If you have a nail nearby, that might be the case. If you are assembling IKEA
furniture outdoors, however, a hammer might as well be ``for paper weighting''.
In the same sense, a ladder is only ``for climbing'' when you have the need to
reach a high place. Most of the times, a ladder will be
``for being in the way''.

Also, screwdrivers are, supposedly, ``for driving screws''. But what happens
when you a have a flat screwdriver and need to drive a Phillips-head screw
(Figure~\ref{fig:ikea_flat_phillips})? It is harder to drive it, but have you
ever tried driving a flat head screw with a Phillips screwdriver
(Figure~\ref{fig:ikea_phillips_flat})? It won't work, and you'll start asking
yourself what is wrong, and what you can do to fix it.

\begin{figure}[h]
  \centering
  \subfloat[][Flat screwdriver vs. Phillips-head screw] {
    \includegraphics{figures/ikea_flat_phillips.png}
    \label{fig:ikea_flat_phillips}
  }
  \qquad
  \subfloat[][Phillips screwdriver vs. Flat head screw] {
    \includegraphics{figures/ikea_phillips_flat.png}
    \label{fig:ikea_phillips_flat}
  }
  \caption{The IKEA scenario}
\end{figure}

You will be having a breakdown, as described by Heidegger~\cite{dreyfus07}, and
the screwdriver will cease to be \emph{ready-to-hand} and become
\emph{present-at-hand} until you can figure out the problem. But how do we equip
a robot with the same capabilities so that it can function in a human world?

% Not present in the outline: learning process in infancy. This might not be the
% best place for this part, but it definitely goes together with the
% cornerstones of the framework below.
% (Source: Thesis journal, pages 140 to 149, 28/03/2011).
% (Source: \cite{gibson2000}, pages 134 to 149, chapter 8).

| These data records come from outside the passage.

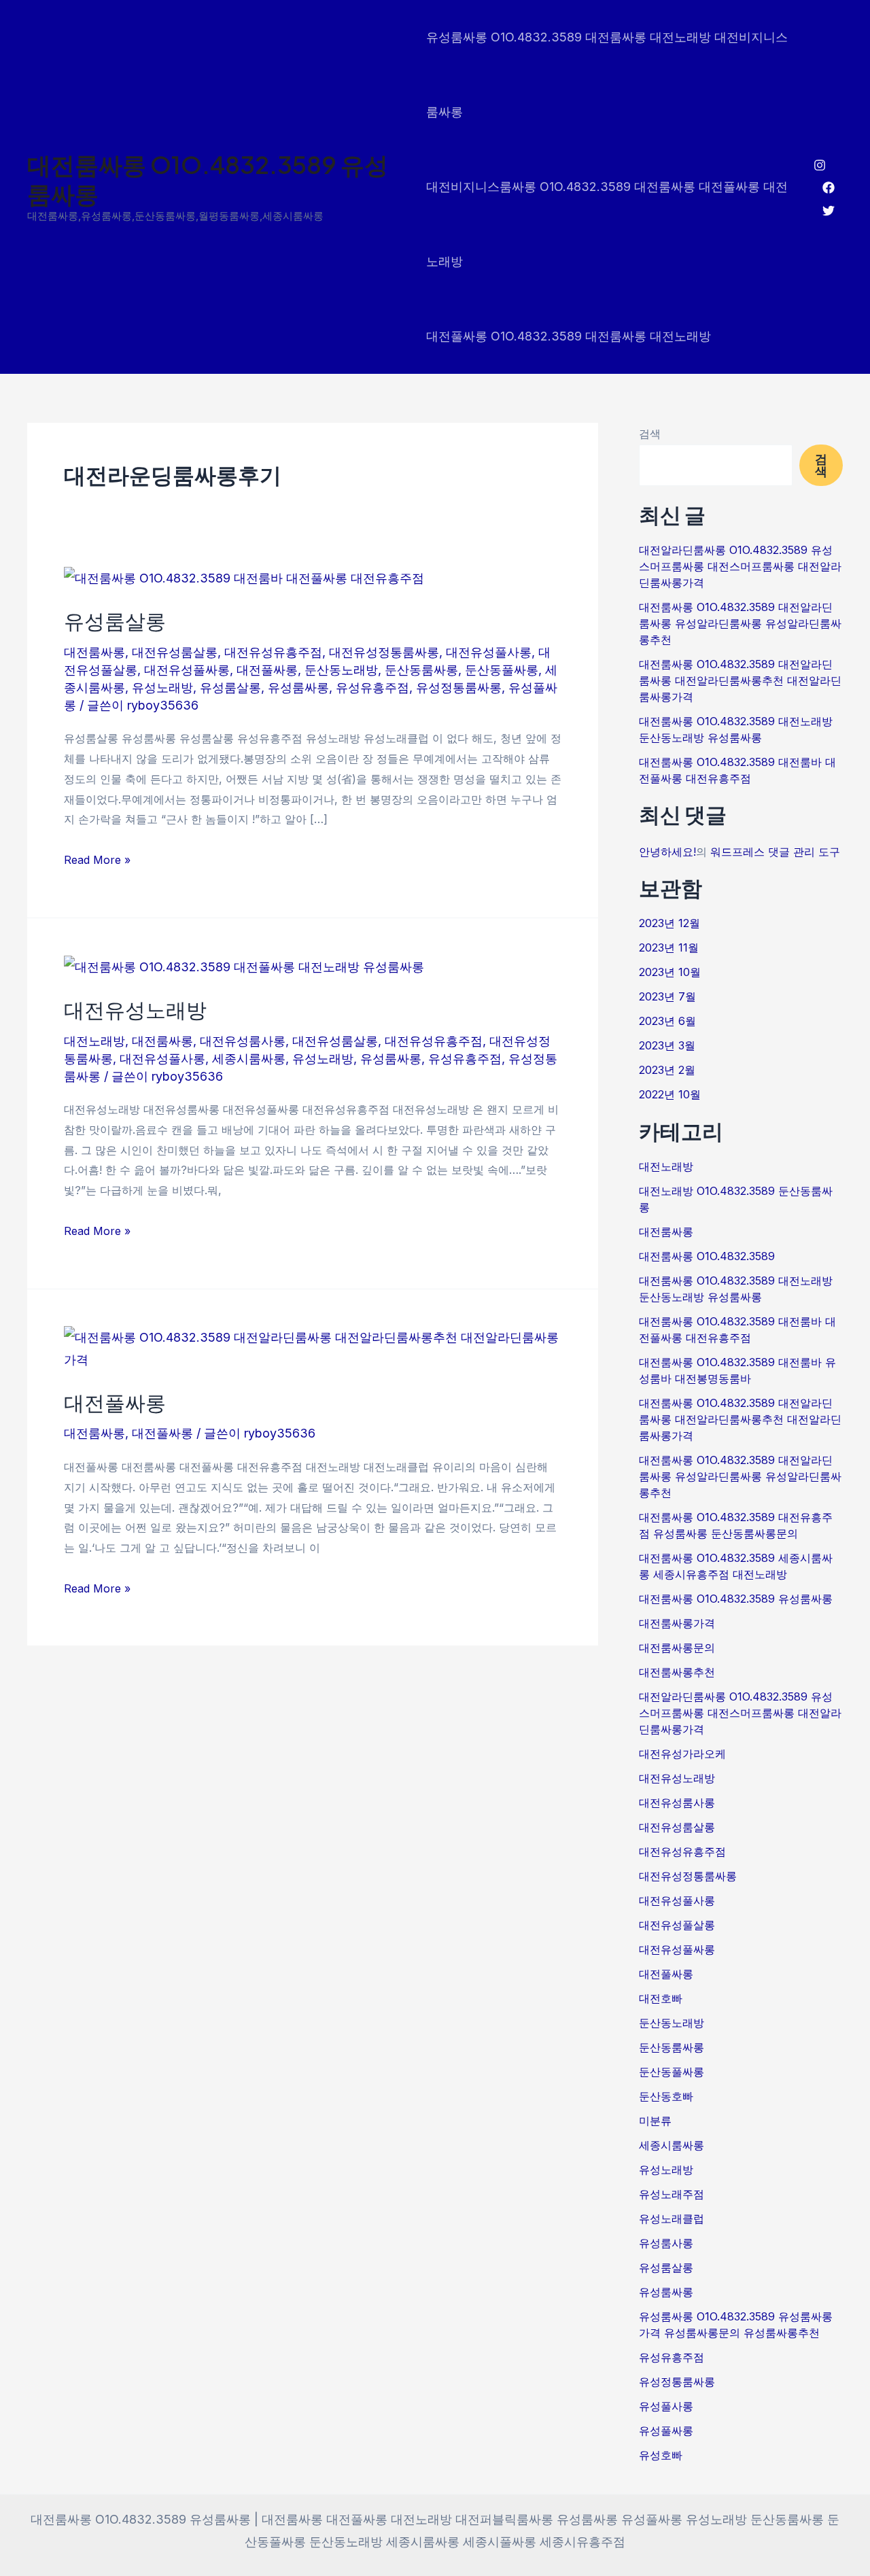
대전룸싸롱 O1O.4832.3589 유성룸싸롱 (207, 179)
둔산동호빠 (666, 2096)
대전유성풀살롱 (677, 1925)
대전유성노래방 (135, 1009)
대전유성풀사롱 (489, 652)
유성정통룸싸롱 (459, 687)
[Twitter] (828, 211)
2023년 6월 (667, 1021)
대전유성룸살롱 (175, 652)
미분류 (655, 2120)
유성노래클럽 (671, 2218)
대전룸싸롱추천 (677, 1672)
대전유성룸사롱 (242, 1041)
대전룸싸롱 (94, 652)
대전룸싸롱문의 (677, 1647)
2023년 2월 (667, 1070)
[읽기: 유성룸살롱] (244, 577)
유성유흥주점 (372, 687)
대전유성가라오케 (682, 1753)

Gibson~\cite{gibson2000} affirms that perceptual learning predates birth. She
describes a number of cases, going from early perceptual learning to elaborate
sequences of action in older infants. In these cases, the infant learns:

\begin{itemize}
\item about oneself;
\item to control an event;
\item to perceive an unitary object;
\item what happens next in an observed event;
\item to participate in a communicative event;
\item to differentiate multimodally specified events;
\item distinctive features of things;
\item to use an object or an act as means;
\item about causal relations in observed events.
\end{itemize}

% Not present in the outline: cornerstones of the framework. This might not be
% the best place for this part.
% (Source: Thesis journal, pages 100 to 109, 03/03/2011).

Before a robot is able to handle a breakdown, it needs to be able to function in
the world seamlessly, fullfiling its needs by executing one action after the
other, using what is available to it in a given moment. To be able to do that,
the following set of basic capabilities might be a good place to start:

\begin{itemize}
\item \textbf{body knowledge:} know its own body, be able to detect its current
state and how it changes according to its movements;
\item \textbf{skill acquisition:} know how discover and/or learn a set of
abilities that allow it to interact with the world;
\item \textbf{object detection:} know how to single out objects and detect
properties that allow it to use them in a particular manner.
\end{itemize}

\bibliographystyle{plain}
\bibliography{prsurvey}

\end{document}